Records excerpted from a collection
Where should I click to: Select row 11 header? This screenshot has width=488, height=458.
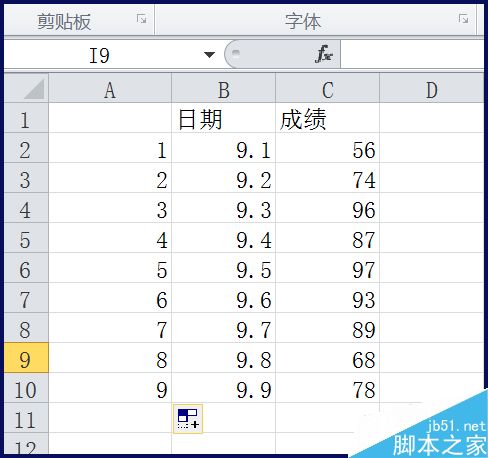(x=26, y=418)
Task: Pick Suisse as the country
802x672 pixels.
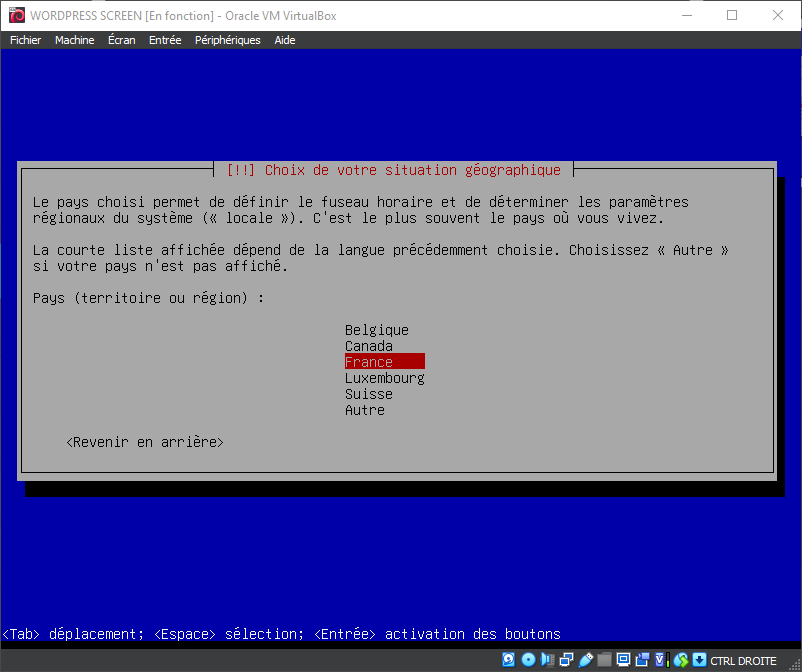Action: pyautogui.click(x=368, y=394)
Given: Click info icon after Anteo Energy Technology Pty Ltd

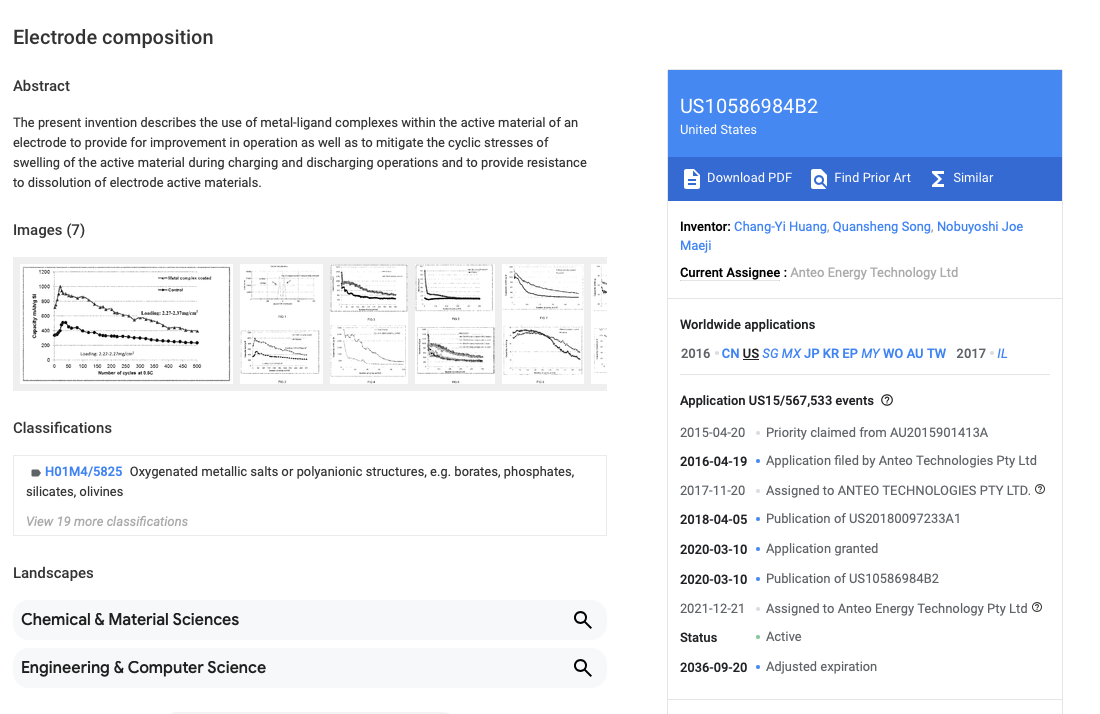Looking at the screenshot, I should (1037, 607).
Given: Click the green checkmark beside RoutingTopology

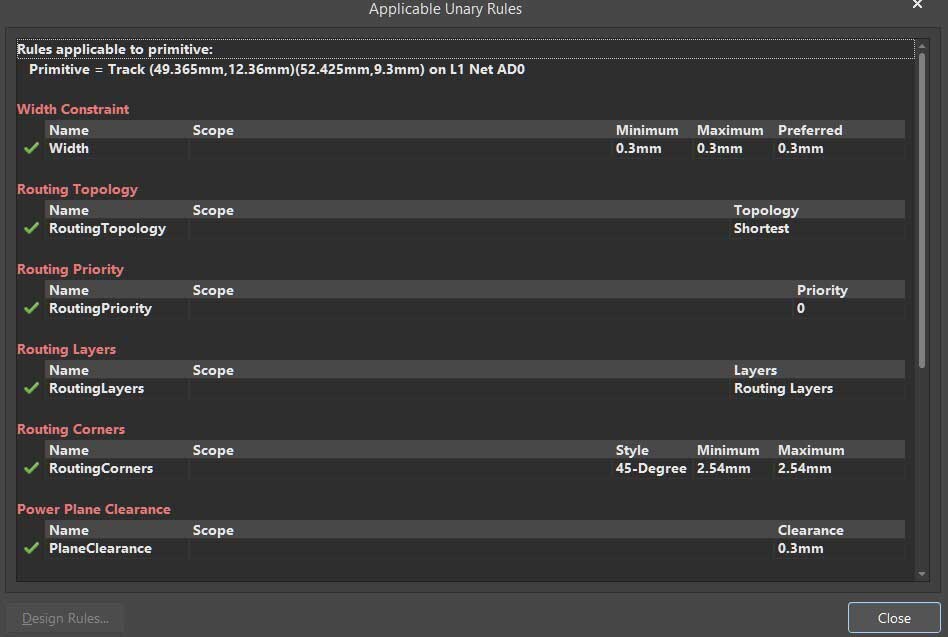Looking at the screenshot, I should tap(31, 228).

Requirement:
Reproduce every entry exactly, but omit each picture.

Your solution:
Where should I click to: Select row 11 header? This screenshot has width=488, height=458.
(x=26, y=418)
Task: Pick Suisse as the country
802x672 pixels.
Action: pyautogui.click(x=368, y=394)
Given: Click info icon after Anteo Energy Technology Pty Ltd

Looking at the screenshot, I should (1037, 607).
Given: Click the green checkmark beside RoutingTopology

Looking at the screenshot, I should tap(31, 228).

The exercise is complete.